The concept for a new district in this location was born in the early 1990s. At that time, the City of Stockholm had developed a plan for development on the north side of the harbour, and this stimulated interest for a more strategic plan for the whole area around Hammarby Lake, both on the north and south banks. The idea was to exploit the unique opportunity to expand the inner city with water as a central focus for the development, whilst at the same time transformed an old port and industrial area into a modern city district.
Impetus was gained for development and infrastructure in the area when plans for Stockholm’s bid for the 2004 Olympic Games were being prepared. The core area of Hammarby Sjöstad was envisaged as an Olympic Village with a strong emphasis on ecology and environmental sustainability, which was promoted as one of Stockholm’s unique selling points as an Olympic city. Although the bid was unsuccessful, development was already underway and the momentum for change had been established.

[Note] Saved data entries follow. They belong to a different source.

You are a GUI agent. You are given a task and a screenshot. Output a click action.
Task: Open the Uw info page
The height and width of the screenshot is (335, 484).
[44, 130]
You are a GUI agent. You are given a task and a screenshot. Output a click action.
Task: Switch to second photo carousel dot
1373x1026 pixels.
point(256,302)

Hammarby Sjöstad is built on former industrial brownfield land located on the south side of Hammarby Lake, to the south of the city centre, which has historically formed the natural border to the inner city area of Stockholm. The project seeks specifically to expand the inner city across the water.

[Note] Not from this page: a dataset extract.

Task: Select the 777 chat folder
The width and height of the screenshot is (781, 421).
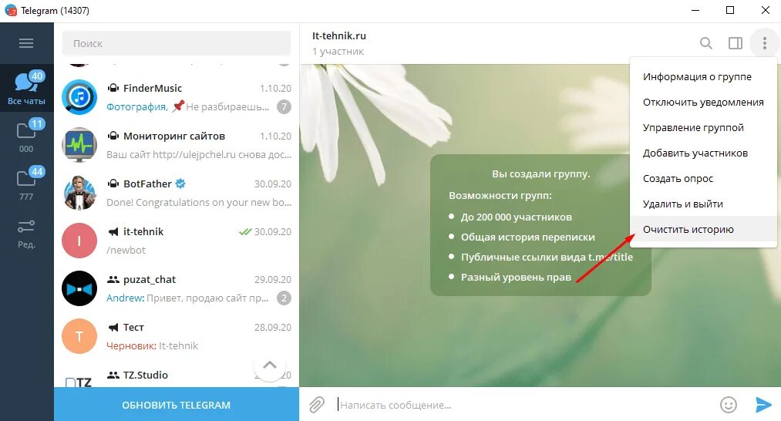Action: tap(26, 184)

Widespread community involvement in the planning and development of the Vauban district has helped it to become a sustainable and flourishing neighbourhood.
The site (38 hectares) will be home to more than 5000 inhabitants and 600 jobs. The main goal of the project is to create a city district in a co-operative and participatory way, meeting ecological, social, economic and cultural requirements.
The landowner, the City of Freiburg, is responsible for the planning and development of the site. This has been characterised by a ‘Learning while Planning’ principle allowing flexibility in reacting to development proposals and through extended citizen participation.
A major achievement by the City of Freiburg has been to divide land into small plots and allocate it in preference to private builders and Baugruppen (co-housing groups). Although the development plan included some regulations for the design and layout of the homes, a variety of structures exists and builders have had the freedom to design and develop the homes they aspire to. Coherence is provided through the extensive use of ecological measures and the ‘car-free’ and ‘parking-free’ concepts of living.
Perhaps the greatest strengths of the Vauban project are the ideas, creativity and commitment of the people involved and their common goal in creating a sustainable and flourishing neighbourhood.